How to Relate Words and Visual Elements in Innovative Presentations

By Ray Anthony, Barbara Boyd

When you begin developing your innovative presentation, think about the main point you want to make and keep reworking it, asking yourself why or how, until it’s solid. Change subjective adjectives into descriptive adjectives. For example, you have an appointment to present your services to a potential client and developing your main point may go something like this:

  • The company offer great travel services.

  • The company offer custom, full-service business travel arrangements.

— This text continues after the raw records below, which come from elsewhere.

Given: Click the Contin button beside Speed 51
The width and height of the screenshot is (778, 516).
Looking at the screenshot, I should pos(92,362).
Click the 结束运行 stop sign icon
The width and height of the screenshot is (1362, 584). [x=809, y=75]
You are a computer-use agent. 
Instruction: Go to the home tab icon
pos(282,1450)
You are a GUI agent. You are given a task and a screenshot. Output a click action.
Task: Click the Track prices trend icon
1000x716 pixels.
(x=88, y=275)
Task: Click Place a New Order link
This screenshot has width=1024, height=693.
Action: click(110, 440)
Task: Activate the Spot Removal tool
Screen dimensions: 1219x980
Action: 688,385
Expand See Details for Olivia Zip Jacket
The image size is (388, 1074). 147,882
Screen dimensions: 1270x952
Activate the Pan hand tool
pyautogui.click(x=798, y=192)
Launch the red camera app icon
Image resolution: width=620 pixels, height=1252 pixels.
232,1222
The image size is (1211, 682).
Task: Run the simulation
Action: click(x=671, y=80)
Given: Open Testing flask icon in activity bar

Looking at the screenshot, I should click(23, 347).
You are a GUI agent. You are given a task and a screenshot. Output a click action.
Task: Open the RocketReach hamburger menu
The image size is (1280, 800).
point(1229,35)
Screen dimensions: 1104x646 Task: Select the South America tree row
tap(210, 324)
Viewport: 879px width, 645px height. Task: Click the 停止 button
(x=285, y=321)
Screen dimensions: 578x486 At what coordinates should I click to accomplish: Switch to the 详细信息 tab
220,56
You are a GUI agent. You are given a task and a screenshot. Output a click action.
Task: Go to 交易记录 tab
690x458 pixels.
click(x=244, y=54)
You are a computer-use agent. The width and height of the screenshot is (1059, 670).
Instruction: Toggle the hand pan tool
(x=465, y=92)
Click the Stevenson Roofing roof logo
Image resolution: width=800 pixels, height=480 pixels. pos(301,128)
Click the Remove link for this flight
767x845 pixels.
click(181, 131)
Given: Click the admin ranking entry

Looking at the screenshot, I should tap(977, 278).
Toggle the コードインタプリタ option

  • This company takes care of your company’s business travelers from reservations and limousine pickup to meeting room and banquet arrangements. The company does the price comparisons, so you don’t have to. The company tracks each traveler during the journey to pre-solve eventual problems and delays.

  • The company is your virtual, ever-present travel concierge.

Now you’re talking. Come up with a visual of a familiar figure who takes care of everything, such as nanny Mary Poppins, maid Rosie from The Jetsons, valet Jeeves from stories by P. G. Wodehouse, or Jules Verne’s traveling butler Passepartout to open your presentation.

[Credit: Illustration courtesy of Ray Anthony and Barbara Boyd]

Credit: Illustration courtesy of Ray Anthony and Barbara Boyd

After you develop your main point, begin building the supporting points and visuals that accompany them, going through the same honing exercise you did for the opening visual. Give your audience one piece of information at a time, repeating salient points and reinforcing them with related images to make them memorable.

Break your presentation into ten-minute chunks, and use your visuals to punctuate them. For example, use still images while you speak for ten minutes and then show a short video.